> [Assignment]:
Using the material below, print the line that contains "325 ऋषि प्रसादः जनवरी 2020 (251, 2194)", the line that contains "November 2017 (244, 602)", and every line in between, exactly and nothing else.
============
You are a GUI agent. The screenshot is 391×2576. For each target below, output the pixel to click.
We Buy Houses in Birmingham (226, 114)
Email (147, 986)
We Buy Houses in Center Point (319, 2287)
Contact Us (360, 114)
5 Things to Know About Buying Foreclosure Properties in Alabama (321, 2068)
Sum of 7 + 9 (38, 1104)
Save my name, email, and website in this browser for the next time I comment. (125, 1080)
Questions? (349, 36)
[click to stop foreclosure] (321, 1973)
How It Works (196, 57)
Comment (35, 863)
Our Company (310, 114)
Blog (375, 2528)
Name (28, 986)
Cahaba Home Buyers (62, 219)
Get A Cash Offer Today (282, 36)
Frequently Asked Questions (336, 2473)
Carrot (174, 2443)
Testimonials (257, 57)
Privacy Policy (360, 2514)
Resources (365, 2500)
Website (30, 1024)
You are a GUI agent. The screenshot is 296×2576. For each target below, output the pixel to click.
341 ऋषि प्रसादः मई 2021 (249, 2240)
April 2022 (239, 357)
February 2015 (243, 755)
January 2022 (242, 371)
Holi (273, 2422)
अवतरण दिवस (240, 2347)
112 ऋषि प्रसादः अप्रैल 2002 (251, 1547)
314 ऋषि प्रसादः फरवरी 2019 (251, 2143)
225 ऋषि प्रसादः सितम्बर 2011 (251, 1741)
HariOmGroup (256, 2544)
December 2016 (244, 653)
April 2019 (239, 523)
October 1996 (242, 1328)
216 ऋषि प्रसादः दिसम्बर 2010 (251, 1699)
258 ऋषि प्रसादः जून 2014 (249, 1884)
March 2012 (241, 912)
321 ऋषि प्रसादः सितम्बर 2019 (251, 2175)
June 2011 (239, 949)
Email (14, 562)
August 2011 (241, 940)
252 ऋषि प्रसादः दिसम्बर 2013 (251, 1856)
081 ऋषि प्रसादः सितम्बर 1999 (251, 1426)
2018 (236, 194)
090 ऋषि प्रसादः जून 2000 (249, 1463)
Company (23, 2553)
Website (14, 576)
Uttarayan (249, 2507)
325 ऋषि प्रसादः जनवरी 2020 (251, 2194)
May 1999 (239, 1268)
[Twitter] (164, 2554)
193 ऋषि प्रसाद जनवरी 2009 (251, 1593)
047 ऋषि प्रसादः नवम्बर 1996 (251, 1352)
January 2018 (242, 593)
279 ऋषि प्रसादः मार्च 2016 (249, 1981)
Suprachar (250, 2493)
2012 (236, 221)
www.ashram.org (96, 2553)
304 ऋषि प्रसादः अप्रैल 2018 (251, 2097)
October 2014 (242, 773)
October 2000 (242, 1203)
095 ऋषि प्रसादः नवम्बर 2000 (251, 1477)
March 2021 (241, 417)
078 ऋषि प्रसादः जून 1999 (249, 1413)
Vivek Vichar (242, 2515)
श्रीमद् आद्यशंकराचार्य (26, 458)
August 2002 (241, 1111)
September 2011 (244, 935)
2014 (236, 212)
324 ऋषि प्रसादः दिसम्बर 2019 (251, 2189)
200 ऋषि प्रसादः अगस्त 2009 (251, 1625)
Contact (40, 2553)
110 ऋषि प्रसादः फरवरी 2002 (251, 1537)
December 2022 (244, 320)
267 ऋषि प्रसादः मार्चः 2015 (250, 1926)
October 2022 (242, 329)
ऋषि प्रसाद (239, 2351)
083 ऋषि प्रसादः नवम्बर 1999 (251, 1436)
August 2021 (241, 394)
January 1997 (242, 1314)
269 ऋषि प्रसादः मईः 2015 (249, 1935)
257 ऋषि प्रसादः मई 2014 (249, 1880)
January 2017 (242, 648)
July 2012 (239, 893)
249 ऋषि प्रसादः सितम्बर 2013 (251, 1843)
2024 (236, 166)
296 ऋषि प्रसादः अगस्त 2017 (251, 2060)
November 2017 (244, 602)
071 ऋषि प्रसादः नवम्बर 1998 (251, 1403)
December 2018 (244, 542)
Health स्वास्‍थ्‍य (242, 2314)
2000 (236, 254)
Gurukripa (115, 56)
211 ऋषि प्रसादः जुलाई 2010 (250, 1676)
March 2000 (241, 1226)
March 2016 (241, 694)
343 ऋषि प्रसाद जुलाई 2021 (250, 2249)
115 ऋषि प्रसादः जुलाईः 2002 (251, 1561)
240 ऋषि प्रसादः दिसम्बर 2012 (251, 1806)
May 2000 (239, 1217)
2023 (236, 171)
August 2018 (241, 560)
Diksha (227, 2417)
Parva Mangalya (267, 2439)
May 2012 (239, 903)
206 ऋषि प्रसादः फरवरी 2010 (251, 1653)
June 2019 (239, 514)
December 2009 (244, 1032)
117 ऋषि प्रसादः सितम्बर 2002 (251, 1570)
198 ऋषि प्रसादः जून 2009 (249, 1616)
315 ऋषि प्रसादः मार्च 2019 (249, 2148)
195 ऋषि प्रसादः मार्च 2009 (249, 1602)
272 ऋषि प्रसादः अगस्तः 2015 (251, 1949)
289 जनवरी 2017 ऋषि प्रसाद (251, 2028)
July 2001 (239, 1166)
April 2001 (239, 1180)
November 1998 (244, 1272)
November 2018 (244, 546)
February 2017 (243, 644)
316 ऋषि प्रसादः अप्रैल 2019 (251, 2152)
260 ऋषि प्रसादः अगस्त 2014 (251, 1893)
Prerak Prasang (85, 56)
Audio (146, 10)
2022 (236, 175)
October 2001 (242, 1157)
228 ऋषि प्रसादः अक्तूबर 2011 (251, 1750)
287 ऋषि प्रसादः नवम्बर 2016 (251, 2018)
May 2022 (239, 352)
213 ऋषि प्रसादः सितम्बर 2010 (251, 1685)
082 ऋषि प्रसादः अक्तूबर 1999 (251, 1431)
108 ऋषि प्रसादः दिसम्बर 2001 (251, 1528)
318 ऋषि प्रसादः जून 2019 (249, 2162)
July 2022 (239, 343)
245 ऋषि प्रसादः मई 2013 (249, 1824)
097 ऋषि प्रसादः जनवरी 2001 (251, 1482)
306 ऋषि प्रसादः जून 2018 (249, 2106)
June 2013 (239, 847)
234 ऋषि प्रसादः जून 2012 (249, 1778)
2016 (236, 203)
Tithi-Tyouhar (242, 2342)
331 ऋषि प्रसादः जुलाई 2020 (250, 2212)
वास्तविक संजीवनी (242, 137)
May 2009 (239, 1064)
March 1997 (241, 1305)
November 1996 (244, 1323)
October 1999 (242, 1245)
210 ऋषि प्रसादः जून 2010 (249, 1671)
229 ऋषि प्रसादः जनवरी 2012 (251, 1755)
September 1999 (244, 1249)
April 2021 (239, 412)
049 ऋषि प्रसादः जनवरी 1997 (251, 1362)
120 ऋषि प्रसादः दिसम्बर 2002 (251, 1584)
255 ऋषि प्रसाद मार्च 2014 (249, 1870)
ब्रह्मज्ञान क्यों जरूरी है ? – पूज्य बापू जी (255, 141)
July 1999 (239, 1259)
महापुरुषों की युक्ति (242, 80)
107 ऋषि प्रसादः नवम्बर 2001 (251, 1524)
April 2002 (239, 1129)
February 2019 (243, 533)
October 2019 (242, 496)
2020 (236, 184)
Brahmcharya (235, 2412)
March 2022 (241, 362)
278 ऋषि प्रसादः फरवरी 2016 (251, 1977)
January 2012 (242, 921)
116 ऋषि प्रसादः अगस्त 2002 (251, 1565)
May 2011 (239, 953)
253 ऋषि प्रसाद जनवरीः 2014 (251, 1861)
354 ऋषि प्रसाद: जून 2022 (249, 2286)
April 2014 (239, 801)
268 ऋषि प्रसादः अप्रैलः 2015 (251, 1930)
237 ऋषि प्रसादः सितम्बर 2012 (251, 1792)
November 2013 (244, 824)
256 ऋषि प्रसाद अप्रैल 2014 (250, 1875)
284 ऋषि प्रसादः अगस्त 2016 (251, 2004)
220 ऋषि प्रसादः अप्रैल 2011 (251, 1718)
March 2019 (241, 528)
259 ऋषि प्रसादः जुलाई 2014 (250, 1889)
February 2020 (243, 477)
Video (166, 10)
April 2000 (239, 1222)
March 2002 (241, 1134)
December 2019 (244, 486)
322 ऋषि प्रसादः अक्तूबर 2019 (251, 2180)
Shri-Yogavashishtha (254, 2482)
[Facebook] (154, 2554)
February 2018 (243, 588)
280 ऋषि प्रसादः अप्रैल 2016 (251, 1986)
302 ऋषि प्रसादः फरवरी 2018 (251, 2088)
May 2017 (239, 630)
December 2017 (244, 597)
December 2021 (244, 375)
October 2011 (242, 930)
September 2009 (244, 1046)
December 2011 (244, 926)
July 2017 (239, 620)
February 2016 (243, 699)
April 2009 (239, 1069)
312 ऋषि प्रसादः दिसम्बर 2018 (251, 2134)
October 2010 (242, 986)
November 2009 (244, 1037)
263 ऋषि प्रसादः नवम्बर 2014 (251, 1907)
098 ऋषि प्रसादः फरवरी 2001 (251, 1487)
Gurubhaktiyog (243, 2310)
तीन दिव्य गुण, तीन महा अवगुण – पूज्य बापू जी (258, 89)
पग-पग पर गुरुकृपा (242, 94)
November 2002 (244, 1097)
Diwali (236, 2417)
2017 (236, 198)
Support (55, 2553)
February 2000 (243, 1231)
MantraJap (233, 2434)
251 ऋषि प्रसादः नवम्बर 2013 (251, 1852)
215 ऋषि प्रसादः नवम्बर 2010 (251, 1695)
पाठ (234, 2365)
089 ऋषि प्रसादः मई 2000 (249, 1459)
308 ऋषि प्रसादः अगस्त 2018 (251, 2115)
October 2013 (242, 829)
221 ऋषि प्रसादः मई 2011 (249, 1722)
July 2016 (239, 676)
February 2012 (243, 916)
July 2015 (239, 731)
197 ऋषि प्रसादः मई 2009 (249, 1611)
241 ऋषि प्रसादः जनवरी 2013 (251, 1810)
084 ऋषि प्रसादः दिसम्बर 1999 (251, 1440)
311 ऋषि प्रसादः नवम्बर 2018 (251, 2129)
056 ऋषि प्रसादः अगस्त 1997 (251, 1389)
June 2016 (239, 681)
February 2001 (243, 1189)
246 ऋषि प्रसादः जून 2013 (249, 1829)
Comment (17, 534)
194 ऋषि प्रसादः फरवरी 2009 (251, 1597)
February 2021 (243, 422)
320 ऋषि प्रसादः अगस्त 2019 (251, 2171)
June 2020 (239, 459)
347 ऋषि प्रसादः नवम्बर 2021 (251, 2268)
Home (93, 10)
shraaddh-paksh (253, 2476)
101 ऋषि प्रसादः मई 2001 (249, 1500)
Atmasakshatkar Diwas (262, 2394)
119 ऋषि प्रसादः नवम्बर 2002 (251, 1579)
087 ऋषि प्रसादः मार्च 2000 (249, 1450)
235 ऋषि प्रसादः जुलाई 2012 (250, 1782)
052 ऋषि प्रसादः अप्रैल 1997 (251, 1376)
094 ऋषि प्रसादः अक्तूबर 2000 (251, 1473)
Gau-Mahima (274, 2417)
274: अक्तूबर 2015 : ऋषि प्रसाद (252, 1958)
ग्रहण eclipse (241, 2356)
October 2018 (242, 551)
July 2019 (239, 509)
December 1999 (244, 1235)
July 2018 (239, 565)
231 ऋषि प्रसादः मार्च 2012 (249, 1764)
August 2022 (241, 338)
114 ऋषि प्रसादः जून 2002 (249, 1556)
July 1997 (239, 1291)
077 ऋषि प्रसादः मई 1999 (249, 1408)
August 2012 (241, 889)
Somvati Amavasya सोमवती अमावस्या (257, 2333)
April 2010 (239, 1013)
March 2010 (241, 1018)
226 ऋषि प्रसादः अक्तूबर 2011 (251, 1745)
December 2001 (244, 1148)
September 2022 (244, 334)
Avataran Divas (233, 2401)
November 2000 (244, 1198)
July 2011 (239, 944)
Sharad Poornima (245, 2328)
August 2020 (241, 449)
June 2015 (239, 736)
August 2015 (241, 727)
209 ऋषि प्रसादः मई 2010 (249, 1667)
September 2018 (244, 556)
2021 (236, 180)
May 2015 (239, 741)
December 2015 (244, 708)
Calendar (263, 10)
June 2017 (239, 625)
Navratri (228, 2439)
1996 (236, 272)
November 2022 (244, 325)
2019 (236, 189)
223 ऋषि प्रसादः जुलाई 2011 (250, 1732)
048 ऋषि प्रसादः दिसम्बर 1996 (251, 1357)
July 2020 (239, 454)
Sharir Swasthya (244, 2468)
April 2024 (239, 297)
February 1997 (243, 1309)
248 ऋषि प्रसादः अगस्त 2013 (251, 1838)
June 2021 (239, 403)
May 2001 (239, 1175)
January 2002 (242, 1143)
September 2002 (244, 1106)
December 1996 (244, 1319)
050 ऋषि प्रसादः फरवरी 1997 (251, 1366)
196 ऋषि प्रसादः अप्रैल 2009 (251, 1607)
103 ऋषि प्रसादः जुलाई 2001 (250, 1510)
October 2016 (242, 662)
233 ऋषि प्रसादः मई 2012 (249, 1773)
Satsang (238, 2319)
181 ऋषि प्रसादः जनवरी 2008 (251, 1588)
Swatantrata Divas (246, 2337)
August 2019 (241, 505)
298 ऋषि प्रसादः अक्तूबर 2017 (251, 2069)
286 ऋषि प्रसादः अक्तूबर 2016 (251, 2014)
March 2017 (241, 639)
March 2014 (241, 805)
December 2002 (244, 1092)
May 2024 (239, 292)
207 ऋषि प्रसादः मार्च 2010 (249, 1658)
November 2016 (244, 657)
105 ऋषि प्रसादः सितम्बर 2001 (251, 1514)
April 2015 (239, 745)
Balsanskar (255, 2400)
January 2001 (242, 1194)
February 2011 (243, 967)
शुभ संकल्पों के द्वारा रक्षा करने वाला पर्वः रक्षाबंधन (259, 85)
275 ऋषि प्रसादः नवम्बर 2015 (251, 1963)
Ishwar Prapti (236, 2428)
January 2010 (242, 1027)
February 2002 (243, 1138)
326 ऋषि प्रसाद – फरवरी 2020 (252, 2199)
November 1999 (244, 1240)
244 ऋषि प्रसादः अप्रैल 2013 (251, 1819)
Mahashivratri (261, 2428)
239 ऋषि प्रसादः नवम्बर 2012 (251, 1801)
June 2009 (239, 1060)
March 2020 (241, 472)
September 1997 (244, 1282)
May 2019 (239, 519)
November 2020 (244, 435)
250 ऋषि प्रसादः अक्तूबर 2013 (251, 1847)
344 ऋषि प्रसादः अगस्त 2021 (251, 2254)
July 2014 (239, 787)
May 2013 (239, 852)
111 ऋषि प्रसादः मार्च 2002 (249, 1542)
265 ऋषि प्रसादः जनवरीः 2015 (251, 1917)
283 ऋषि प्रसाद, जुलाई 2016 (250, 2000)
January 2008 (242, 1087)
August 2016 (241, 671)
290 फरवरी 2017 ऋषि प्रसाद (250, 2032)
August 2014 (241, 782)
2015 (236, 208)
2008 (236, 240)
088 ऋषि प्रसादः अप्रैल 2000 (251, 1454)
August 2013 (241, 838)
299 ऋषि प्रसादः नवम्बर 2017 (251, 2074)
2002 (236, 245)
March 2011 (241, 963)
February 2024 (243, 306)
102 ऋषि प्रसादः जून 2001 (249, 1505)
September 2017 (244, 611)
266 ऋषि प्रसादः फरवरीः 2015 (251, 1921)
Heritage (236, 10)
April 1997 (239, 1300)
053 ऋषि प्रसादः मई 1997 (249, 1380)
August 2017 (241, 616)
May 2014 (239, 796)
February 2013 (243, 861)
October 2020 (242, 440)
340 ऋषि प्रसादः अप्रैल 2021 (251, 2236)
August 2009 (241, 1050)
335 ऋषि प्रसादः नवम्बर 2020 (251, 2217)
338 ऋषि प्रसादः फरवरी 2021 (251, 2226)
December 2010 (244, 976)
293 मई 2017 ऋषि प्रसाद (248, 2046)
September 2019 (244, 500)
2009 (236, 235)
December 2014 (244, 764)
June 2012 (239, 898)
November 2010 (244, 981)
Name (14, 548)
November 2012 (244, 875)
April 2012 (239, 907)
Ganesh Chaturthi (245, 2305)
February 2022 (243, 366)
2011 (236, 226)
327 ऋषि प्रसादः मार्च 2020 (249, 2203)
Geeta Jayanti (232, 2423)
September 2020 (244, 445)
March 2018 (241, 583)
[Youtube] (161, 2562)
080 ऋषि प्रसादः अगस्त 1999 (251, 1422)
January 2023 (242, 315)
============
> [Completed exercise]:
325 ऋषि प्रसादः जनवरी 2020 (251, 2194)
May 1999 (239, 1268)
[Twitter] (164, 2554)
193 ऋषि प्रसाद जनवरी 2009 (251, 1593)
047 ऋषि प्रसादः नवम्बर 1996 (251, 1352)
January 2018 (242, 593)
279 ऋषि प्रसादः मार्च 2016 (249, 1981)
Suprachar (250, 2493)
2012 (236, 221)
www.ashram.org (96, 2553)
304 ऋषि प्रसादः अप्रैल 2018 (251, 2097)
October 2014 (242, 773)
October 2000 (242, 1203)
095 ऋषि प्रसादः नवम्बर 2000 (251, 1477)
March 2021 (241, 417)
078 ऋषि प्रसादः जून 1999 (249, 1413)
Vivek Vichar (242, 2515)
श्रीमद् आद्यशंकराचार्य (26, 458)
August 2002 (241, 1111)
September 2011 (244, 935)
2014 (236, 212)
324 ऋषि प्रसादः दिसम्बर 2019 (251, 2189)
200 ऋषि प्रसादः अगस्त 2009 (251, 1625)
Contact (40, 2553)
110 ऋषि प्रसादः फरवरी 2002 (251, 1537)
December 2022 (244, 320)
267 ऋषि प्रसादः मार्चः 2015 (250, 1926)
October 2022 (242, 329)
ऋषि प्रसाद (239, 2351)
083 ऋषि प्रसादः नवम्बर 1999 (251, 1436)
August 2021 (241, 394)
January 1997 (242, 1314)
269 ऋषि प्रसादः मईः 2015 (249, 1935)
257 ऋषि प्रसादः मई 2014 (249, 1880)
January 2017 (242, 648)
July 2012 (239, 893)
249 ऋषि प्रसादः सितम्बर 2013 (251, 1843)
2024 (236, 166)
296 ऋषि प्रसादः अगस्त 2017 (251, 2060)
November 2017 (244, 602)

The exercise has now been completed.